To write, to teach, to gather in rooms like the one we sat in last night, is not separate from that reality. It is one way of staying awake to it.
And staying awake, at this moment, means also saying the harder thing.
It means naming where our institutions fall short, even when we are part of them. It means refusing the softer narratives that allow us to feel aligned without actually changing anything. It means, at times, speaking plainly about the contradictions we live inside—something I’ve recently been connecting with the Conservation Law Foundation about.
Because if we are, as Bill writes, at a hinge moment, then what matters is not only what we believe, but what we are willing to see clearly—and to say out loud and act upon.
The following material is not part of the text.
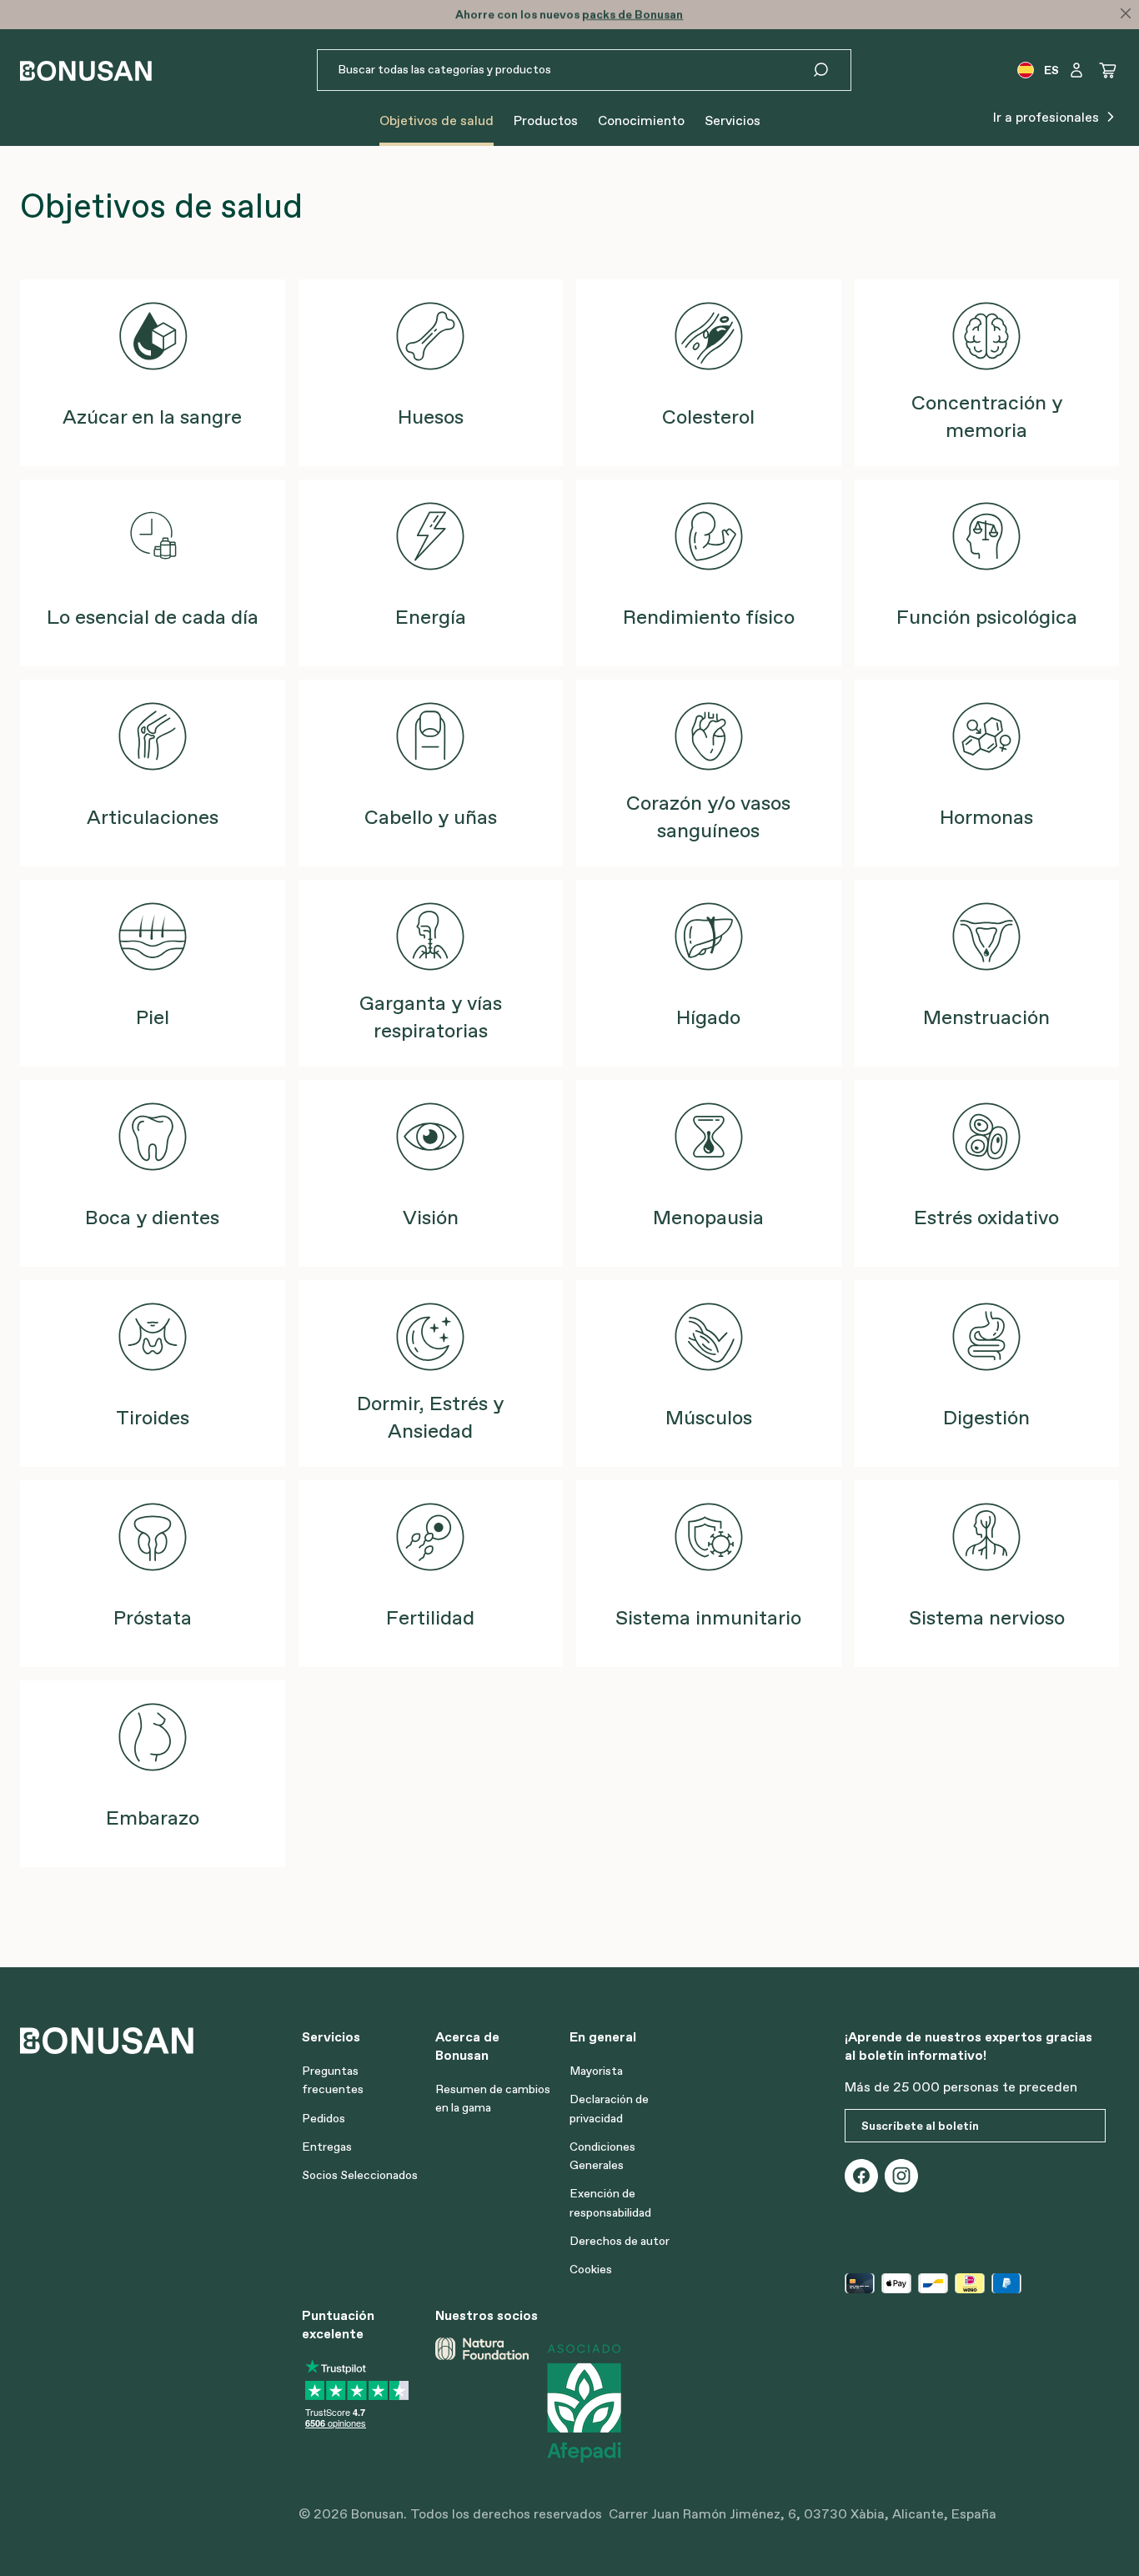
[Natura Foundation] (482, 2402)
Last night felt, in its way, like a reminder: that art, politics, and place are not separate domains, but overlapping fields of attention. That meaning is made, and remade, in community. And that even now, even here, there remains the possibility of a different world—if we are willing to imagine it, and to name what stands in its way.
xo
MMB
PS - You can read more about my thoughts on honesty vs efficacy here.
PSS - Listen to the brilliant Nathaniel Rich lecture about the formula of activism, the dominant motifs in communication (“it’s not too late to act”), at the Bread Loaf Environmental Writers’ Conference I direct.


A lucky night in Vermont!
Megan, this is excellent. I keep coming back to certain sentences over and over. One thought that occurs to me is this: many of us, in this country, lead pretty comfortable lives. Even though gas is terribly expensive, even though the cost of food and education rises, even as our privacy erodes, it all happens at a pace we can tolerate and (for the moment) adapt to. Meaningful change on our parts- willfully stepping out of and unplugging from the system- will cause discomfort, here and now. I don’t have an answer- I’m not even entirely sure of my question- but maybe it’s “what am I willing to give up or do differently that will be uncomfortable now, so that I can be part of pulling us back from disaster in the future?”